Plaintiff's evidence further established, however, that the game in question, which was played on the Friday following Thanksgiving was the school's first home basketball game and the school was desirous of holding it in the new gym. On the day before Thanksgiving the bleachers were incomplete "by quite a bit" and were, in fact, not completed on the Friday of the game. The gym was not fully completed until about six months after the game. However, during this time and specifically on the day of the game the school corporation had both possession and control of the gym and power to determine whether it should be used, by whom and for what purposes.

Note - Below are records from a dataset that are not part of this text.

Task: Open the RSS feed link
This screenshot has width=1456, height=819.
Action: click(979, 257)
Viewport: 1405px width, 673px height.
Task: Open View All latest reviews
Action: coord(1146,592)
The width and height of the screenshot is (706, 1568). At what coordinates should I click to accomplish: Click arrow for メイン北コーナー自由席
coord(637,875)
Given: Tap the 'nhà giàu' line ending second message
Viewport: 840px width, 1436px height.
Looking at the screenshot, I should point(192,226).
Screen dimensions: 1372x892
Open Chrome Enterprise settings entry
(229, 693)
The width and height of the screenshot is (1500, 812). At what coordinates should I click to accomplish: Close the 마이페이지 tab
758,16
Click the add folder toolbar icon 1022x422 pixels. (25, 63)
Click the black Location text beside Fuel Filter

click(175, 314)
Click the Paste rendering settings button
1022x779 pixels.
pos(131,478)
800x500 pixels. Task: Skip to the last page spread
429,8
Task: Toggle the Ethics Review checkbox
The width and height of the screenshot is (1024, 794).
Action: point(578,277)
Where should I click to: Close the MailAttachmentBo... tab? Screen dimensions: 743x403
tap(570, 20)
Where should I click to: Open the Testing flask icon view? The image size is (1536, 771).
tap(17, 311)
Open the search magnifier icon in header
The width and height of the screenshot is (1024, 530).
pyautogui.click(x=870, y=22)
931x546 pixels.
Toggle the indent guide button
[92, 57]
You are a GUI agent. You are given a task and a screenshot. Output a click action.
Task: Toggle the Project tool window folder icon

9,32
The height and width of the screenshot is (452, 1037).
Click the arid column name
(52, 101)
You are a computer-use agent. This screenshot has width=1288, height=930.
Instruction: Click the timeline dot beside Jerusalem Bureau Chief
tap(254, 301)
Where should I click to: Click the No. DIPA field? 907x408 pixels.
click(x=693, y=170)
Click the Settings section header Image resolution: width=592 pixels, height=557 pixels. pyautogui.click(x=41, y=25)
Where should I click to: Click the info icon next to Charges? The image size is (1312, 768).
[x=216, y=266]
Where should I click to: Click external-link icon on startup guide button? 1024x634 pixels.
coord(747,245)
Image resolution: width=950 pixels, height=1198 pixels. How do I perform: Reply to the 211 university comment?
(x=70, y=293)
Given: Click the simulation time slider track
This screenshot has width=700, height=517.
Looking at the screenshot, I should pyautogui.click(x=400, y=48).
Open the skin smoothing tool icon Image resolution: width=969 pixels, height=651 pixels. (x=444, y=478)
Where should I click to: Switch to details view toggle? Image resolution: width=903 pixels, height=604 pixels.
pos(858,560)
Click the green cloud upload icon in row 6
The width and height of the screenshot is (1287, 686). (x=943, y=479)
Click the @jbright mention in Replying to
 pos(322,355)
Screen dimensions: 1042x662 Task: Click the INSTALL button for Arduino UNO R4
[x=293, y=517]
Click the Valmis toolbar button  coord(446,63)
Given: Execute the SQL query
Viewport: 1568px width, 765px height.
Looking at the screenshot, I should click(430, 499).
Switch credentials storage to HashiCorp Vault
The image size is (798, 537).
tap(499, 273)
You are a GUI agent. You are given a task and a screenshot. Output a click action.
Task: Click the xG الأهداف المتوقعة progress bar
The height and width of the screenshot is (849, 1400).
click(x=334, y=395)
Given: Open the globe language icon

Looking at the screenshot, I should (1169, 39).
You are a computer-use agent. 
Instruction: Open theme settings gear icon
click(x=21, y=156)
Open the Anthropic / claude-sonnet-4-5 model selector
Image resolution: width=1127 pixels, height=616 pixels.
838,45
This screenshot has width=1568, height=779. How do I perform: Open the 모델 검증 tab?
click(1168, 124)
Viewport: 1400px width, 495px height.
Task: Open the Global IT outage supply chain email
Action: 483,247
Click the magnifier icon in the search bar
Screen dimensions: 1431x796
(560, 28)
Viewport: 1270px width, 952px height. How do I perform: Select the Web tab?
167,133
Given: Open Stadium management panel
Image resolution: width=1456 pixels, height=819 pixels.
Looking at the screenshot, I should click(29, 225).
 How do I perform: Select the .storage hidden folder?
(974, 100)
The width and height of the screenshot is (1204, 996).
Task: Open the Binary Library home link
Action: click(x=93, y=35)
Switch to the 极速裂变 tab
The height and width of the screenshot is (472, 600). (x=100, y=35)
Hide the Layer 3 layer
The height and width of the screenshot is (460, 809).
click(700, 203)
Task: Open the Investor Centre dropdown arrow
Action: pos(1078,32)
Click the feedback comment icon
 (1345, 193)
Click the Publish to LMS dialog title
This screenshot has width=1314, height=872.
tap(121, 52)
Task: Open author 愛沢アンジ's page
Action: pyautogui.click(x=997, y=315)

In short, the evidence failed to establish that Vecta had marketed its product in a defective condition unreasonably dangerous to the school's patrons. Rather it established that the school elected to use the product in a partially finished condition without the approval of Vecta and before Vecta had "delivered" it.[3] As such the necessary premise for liability under § 402A was not supported by any evidence of probative value and the judgment was properly granted.

Affirmed.

STATON and HOFFMAN, JJ., concur.

NOTES

[1] The parties stipulated in the pre-trial order that the husband's alleged injuries resulting from the accident did not cause his death and that Mrs. Lukowski was not claiming any damages for wrongful death.

[2] For current statutory law relating to products liability for actions arising after June 1, 1978 see IC 33-1-1.5-1 (IC 34-4-20A-1, Burns Code Ed., 1979 Supp.).

[3] Indeed evidence adduced later in the trial disclosed a warning to the school not to use these bleachers for the game or to, at least, block off the top five rows.